Question

Rewrite using positive exponents
(2 / 2 + x^-1) - 3

Answer 1

\(a^{-n} = \dfrac{1}{a^n} \) for \(a \ne 0\).

Answer 2

thank you :) would you help me apply that formula to the problem please

Answer 3

I'm not sure how to read the problem.
Is it

\(\dfrac{2}{2 + x^{-1}} - 3\) ?

Answer 4

yes

Answer 5

Then we replace \(x^{-1} \) with what you get using the formula above:

\( \dfrac{2}{2 + x^{-1}} - 3\)

\( =\dfrac{2}{2 + \frac{1}{x}} - 3 \)

Now multiply the numerator and denominator of the fraction by x to get rid of the fraction 1/x in the denominator.

Answer 6

ok thank you, so the answer would be (2x / 2x + 1) - 3?

Answer 7

\( =\dfrac{2x}{2x+ 1}- 3 \)

That is correct. To go further, you need to do the subtraction using a common denominator.

Answer 8

\( =\dfrac{2x}{2x+ 1}- \dfrac{3}{1} \dfrac{2x+1}{2x+1}\)

\( =\dfrac{2x}{2x+ 1}- \dfrac{6x+3}{2x+1}\)

\( =\dfrac{2x - (6x+3)}{2x+ 1} \)

\( =\dfrac{2x - 6x-3}{2x+ 1} \)

\( =\dfrac{-4x-3}{2x+ 1} \)

Answer 9

thank you so much for explaining it so clearly! would you mind helping with one more I have pages of them to do...

a^-1 - b^-1 / b^-2 - a^ -2

Answer 10

You mean

\( \dfrac{a^{-1} - b^{-1} } {b^{-2} - a^{-2} } \) ?

Answer 11

yes

Answer 12

would the answer be b^2 - a^2 / a^1 - b^1

Answer 13

I don't know. I haven't solved it yet.
Start by changing each negative exponent to a fraction using the formula above.

Answer 14

\( \dfrac{a^{-1} - b^{-1} } {b^{-2} - a^{-2} }\)

\( = \dfrac{ \frac{1}{a} - \frac{1}{b} } {\frac{1}{b^2} - \frac{1}{a^2} } \)

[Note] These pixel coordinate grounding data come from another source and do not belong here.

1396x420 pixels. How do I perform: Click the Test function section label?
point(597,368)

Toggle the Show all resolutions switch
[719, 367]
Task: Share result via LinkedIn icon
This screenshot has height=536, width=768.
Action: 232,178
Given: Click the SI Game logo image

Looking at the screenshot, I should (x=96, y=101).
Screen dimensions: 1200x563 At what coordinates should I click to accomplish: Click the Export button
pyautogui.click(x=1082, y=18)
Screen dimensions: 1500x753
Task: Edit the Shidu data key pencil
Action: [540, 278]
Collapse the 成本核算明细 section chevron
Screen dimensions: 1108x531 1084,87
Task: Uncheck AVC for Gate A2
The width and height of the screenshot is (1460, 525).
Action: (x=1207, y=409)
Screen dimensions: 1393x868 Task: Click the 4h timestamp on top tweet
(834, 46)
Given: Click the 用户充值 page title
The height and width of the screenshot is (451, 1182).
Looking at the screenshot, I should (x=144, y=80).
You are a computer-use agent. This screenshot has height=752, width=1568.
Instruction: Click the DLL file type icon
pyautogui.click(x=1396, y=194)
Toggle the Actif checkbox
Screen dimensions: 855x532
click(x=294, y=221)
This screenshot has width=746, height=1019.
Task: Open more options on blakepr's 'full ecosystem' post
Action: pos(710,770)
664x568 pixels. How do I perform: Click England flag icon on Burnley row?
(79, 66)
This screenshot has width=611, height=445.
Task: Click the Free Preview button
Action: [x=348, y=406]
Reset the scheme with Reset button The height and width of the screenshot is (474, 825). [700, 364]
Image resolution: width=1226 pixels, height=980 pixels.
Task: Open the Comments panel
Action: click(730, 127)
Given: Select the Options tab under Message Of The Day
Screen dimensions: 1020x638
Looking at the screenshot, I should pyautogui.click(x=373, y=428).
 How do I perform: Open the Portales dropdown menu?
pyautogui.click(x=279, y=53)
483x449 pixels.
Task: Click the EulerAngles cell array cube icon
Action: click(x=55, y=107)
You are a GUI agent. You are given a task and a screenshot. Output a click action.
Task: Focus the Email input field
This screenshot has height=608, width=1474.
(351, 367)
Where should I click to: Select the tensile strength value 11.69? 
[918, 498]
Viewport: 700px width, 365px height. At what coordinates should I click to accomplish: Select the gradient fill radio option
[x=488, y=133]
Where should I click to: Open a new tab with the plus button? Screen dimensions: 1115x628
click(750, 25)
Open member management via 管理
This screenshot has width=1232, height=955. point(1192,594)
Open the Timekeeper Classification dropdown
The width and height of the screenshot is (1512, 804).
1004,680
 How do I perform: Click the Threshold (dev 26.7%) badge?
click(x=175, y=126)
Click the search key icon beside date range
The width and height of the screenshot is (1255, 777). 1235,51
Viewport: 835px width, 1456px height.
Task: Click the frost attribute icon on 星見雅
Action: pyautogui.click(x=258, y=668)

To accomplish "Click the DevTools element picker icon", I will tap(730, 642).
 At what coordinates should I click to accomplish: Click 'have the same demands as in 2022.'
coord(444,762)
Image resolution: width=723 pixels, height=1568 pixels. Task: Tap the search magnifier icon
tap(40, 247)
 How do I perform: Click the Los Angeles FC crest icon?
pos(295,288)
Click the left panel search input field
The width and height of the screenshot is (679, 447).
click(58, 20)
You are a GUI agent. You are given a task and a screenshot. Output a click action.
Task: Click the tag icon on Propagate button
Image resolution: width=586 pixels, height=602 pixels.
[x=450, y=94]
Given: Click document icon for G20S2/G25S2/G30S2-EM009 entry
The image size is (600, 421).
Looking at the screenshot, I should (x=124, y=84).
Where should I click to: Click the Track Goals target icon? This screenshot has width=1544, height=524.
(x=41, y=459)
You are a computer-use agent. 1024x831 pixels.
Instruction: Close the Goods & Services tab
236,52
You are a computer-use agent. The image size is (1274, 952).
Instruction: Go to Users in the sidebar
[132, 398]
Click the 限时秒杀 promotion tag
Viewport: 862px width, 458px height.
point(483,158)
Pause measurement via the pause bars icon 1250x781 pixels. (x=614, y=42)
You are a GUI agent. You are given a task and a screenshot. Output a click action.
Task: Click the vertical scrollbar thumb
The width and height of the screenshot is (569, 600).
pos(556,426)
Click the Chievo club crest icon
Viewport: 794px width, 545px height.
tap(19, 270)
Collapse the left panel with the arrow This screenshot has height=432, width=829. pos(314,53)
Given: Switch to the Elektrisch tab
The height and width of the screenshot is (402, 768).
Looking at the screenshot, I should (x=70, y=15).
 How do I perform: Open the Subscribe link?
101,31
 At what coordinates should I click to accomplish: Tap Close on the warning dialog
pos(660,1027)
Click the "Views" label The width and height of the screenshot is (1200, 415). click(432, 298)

Now multiply the numerator and denominator by \(a^2b^2\) to get rid of the fractions in the numerator and denominator.

Answer 15

hmm ok i got ab^2 - a^2b / a^2 - b^2 ...is that right?

Answer 16

\( = \dfrac{ab^2 - a^2b}{a^2 - b^2} \)

Yes, I got the same, but we're not done yet.

Now factor the numerator and denominator.

Answer 17

\( = \dfrac{ab(b - a)}{(a + b)(a - b)} \)

It looks like nothing in the numerator and denominator cancels out, but look at the next step:

\( = \dfrac{-ab(a - b)}{(a + b)(a - b)} \)

\( = \dfrac{-ab\cancel{(a - b)}}{(a + b)\cancel{(a - b)}} \)

\( = \dfrac{-ab}{a + b} \)

Answer 18

This is very useful:

a - b = -(b - a)

It's easy to show it's true:

a - b = -(-a + b) = -(b - a)

Answer 19

I would never have thought of that, thanks

Answer 20

wlcm